( Miradas desde la literatura y el cine sobre el aburrimiento y el tedio)
por Maximiliano GONZÁLEZ JEWKES
1. Aburrimiento y horror
El aburrimiento o tedio es un estado de desinterés o de falta de energía, se puede pensar que tener mucho tiempo libre causa aburrimiento. De hecho, el tiempo parece transcurrir más lento cuando alguien sufre de aburrimiento. El aburrimiento también puede llevar a acciones impulsivas o excesivas sin sentido, o incluso que perjudiquen los propios intereses. Quizá todo se reduzca a un asunto semántico, a definir objetivamente lo que es el aburrimiento. Pero, ¿es definible objetivamente un estado de ánimo que alguien padece? El mismo diccionario parece confundirse al incluir entre las acepciones del aburrimiento el término repugnancia.
Se trata de un estado de ánimo pasivo que hunde a quien lo sufre en la inactividad y prácticamente en la insensibilidad y la inconsciencia. Salvo porque respira, el aburrido podría estar muerto. Al aburrido no le interesa nada; nada lo mueve, ni para bien ni para mal.
Tedio, hastío, fatiga; agotamiento, diría que el aburrido querría desear, pero no lo logra. o quizá quiere hacer algo e incluso sabe qué: pero no puede hacerlo. No acumula suficiente energía para poner en marcha su voluntad.
Fastidio. Impedimento. El aburrimiento ataca a cualquiera. Acaba con todos los impulsos de su víctima..
Alguien que no piensa, ¿puede aburrirse? ¿Basta con sentirse aburrido para saber que uno es un ser pensante? Pero el aburrido no puede hacer nada; ni siquiera saber que está aburrido.
La etimología de la palabra aburrir viene de abhorrere, en latín “tener horror”[1]. Se trataría de una posición que, por evitar el horror, cae en el desinterés. Si bien con el aburrimiento pareciera ser que el horror ya no es posible, éste mismo es la huella de la permanencia latente de aquel.
2. Indiferencia y abundancia en los 60.

__Material proporcionado__:
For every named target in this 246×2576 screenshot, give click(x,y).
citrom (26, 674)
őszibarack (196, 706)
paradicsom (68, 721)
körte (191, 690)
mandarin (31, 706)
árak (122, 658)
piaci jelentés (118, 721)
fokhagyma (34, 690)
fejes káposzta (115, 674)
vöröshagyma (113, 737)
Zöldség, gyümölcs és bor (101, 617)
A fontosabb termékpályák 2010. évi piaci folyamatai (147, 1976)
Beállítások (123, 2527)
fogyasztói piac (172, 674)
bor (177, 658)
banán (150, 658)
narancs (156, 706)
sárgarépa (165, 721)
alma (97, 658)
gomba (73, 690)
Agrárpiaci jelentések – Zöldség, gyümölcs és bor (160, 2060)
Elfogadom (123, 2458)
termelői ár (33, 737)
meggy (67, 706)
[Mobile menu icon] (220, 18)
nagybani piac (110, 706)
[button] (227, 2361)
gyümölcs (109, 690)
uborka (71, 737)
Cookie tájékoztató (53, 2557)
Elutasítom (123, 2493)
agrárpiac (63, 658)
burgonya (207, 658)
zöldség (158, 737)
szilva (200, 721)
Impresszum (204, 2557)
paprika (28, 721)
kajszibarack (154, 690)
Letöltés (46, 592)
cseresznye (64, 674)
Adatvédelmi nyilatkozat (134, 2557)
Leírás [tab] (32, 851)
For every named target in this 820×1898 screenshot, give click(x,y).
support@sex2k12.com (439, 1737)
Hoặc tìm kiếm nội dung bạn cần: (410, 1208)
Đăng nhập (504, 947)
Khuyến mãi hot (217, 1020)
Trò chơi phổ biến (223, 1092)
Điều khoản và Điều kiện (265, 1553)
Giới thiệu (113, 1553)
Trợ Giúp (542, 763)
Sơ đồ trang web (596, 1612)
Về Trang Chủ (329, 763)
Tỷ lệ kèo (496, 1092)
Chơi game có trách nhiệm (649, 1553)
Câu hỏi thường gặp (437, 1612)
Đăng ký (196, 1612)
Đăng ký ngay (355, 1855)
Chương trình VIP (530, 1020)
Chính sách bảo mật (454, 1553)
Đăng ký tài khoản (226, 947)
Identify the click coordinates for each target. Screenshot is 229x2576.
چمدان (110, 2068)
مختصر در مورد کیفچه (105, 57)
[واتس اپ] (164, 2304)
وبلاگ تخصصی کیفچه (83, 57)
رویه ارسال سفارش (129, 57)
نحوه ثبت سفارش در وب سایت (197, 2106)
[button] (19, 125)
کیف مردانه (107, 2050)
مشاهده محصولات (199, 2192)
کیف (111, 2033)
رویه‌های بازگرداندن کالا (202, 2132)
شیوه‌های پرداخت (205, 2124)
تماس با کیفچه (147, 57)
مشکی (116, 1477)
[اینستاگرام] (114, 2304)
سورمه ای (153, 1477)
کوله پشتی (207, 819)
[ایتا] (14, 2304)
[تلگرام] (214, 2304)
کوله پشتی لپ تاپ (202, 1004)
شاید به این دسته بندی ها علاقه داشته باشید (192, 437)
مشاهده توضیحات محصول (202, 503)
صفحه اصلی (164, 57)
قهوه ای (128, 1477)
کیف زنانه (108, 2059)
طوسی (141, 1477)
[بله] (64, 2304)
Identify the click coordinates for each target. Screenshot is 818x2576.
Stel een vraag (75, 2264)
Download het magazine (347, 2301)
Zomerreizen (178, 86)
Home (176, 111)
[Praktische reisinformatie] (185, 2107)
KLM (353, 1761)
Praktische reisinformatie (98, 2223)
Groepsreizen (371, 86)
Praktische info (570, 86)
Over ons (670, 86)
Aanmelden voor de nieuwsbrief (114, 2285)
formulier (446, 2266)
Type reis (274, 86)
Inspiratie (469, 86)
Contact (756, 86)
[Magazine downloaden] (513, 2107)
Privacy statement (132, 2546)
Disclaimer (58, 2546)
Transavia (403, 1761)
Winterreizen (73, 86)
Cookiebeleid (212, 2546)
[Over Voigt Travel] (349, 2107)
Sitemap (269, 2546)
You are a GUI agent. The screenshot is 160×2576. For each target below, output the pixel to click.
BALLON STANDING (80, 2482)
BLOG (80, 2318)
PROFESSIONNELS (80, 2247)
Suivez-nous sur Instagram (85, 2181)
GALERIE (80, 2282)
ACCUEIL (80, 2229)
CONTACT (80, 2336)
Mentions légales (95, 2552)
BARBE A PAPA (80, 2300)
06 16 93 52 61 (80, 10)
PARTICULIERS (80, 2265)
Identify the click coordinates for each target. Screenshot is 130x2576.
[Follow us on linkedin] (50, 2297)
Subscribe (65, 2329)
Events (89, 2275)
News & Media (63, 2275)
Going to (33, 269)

__Solicitud escrita__:
Transcribe literalmente el pasaje del texto sobre el aburrimiento que va desde "Alguien que no" hasta "que está aburrido.".

__Respuesta escrita__:
Alguien que no piensa, ¿puede aburrirse? ¿Basta con sentirse aburrido para saber que uno es un ser pensante? Pero el aburrido no puede hacer nada; ni siquiera saber que está aburrido.